Les arts dessinés, bimestrale d’arte ma anche casa editrice, ripropone a distanza di vent’anni L’œil de la forêt, opera fuori catalogo che confermò il talento e la singolarità (dell’approccio cromatico più che del tratto, comunque personale) di Tom Tirabosco, autore svizzero inedito in Italia.
Una casa di campagna che si dice infestata, un paese che sa ma che tace, una bambina solitaria la cui amica più fedele è un uccellino, un padre esperto d’arte che studia quadri morbosi e si annega nell’alcol mentre la madre è lusingata dalle occhiate di un uomo di passaggio.
Su tutto pesa l’ombra antropomorfa di un demone-cervo il cui occhio fa capolino fin dalle prime pagine, in realtà una gioiosa scena d’erotismo bucolico.
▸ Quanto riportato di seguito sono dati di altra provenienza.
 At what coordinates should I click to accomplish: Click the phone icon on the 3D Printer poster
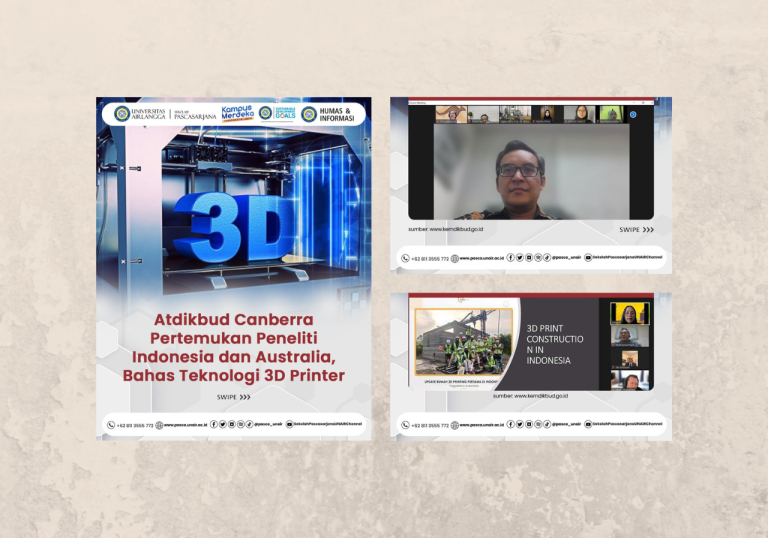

Senonché al gioco di sguardi fa sempre séguito un cambiamento di prospettiva che, alzandosi verso l’alto, pone il lettore al centro della vicenda, trasformandolo nell’osservatore di cui non si conoscono né fattezze né intenzioni. Ed è questo scambio di ruoli, del quale il lettore è vittima, a rendere l’atmosfera angosciante.
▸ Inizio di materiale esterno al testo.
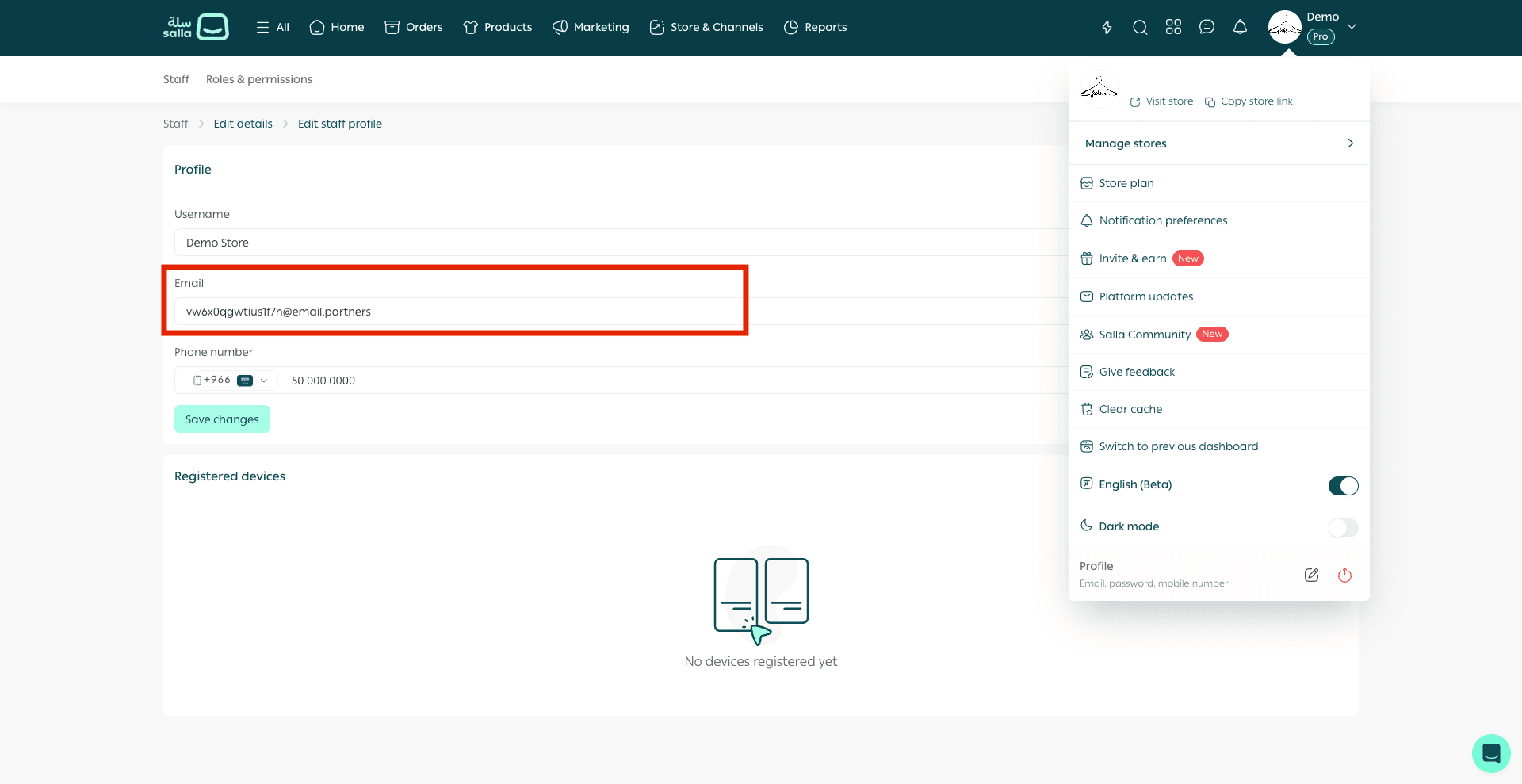Collapse the Demo account dropdown arrow
This screenshot has width=1522, height=784.
pos(1352,27)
La lezione di sceneggiatura è altissima, così come la tecnica: le tavole sono realizzate con inchiostro calcografico, stampate su torchio, a cui Tirabosco applica poi densi pastelli a cera (il compimento si vedrà nei successivi Kongo e Wonderland, dai toni grigi sopraffini).
Peccato che la conclusione arrivi presto, a causa forse di un formato – le 64 pagine della bédé – vent’anni fa più vincolante di oggi. E infatti le tavole schizzate a matita presenti in appendice lasciano intravedere approfondimenti psicologici che avrebbero ulteriormente impreziosito la narrazione.